Ешуа стоял на пороге и боялся приблизиться к кровати. Шаг шагнет и встанет, шаг шагнет и встанет.
– Почему она спит в твоей кровати? – бросил он издали.
– Потому что с тобой ей холодно, отец. Холодно…
– Хава! – закричал корчмарь, бросился к кровати и, одетый, плюхнулся рядом с покойницей. – Хава!
– Перестань! – сказал прыщавый Семен.
– Господи! – кусал подушку Ешуа. – Господи!
Он вдруг привлек к себе мертвую жену и осыпал ее торопливыми слюнявыми поцелуями.
Прыщавый Семен отвернулся.
Морта стояла у изголовья и крестилась.
– Уходите, – попросил корчмарь. – Уходите! Оставьте нас вдвоем. Слышите?
Прыщавый Семен встал и, не сказав ни слова, направился к двери.
– Оденься, Симонас, – взмолилась Морта и, схватив его одежду, кинулась за ним.
– Хавеле, – прошептал Ешуа, когда сын и Морта вышли. – Ты вчера обещала зажарить оладьи из свежей картошки. Ты же, Хавеле, знаешь, как я люблю твои картофельные оладьи…

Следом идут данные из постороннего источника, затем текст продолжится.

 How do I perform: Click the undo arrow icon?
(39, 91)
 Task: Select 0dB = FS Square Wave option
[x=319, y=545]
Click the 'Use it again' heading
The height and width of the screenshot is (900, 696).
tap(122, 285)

Он погладил ее волосы, потрогал золотую серьгу:
– Господи! Какие у тебя красивые волосы!.. Какие они живые! Ты напрасно смущаешься и закрываешь глаза… Подумаешь – что я тут такого сказал? Я сказал, что люблю твои картофельные оладьи, и только… Пойдем, Хавеле, пойдем… У нас, слава богу, есть своя кровать. В своей кровати мягче. Там каждая блоха знает, как я люблю твои картофельные оладьи и твои красивые волосы… Господи! Господи!
Его душили слезы, но слез не было. Раньше Ешуа плакал по любому, даже самому ничтожному, поводу. Слезы дарили облегчение, смывали с его лица и души жесткость и угрюмость, делали его молодым, прежним, возвращали к той поре, когда он, ретивый, неунывающий отпрыск рода Манделей, колесил по Литве в поисках неверного, летучего, как дым, еврейского счастья. Но сейчас возле мертвой посиневшей Хавы он не мог выдавить ни единой слезы. Слезы изменили ему, оставили, в горле першило, как от липового меда, голова разламывалась от пустоты и бессилия, а в ушах стрекотали кузнечики. Ешуа вдруг учуял подпольный трупный запах и судорожно принялся заглатывать тошноту.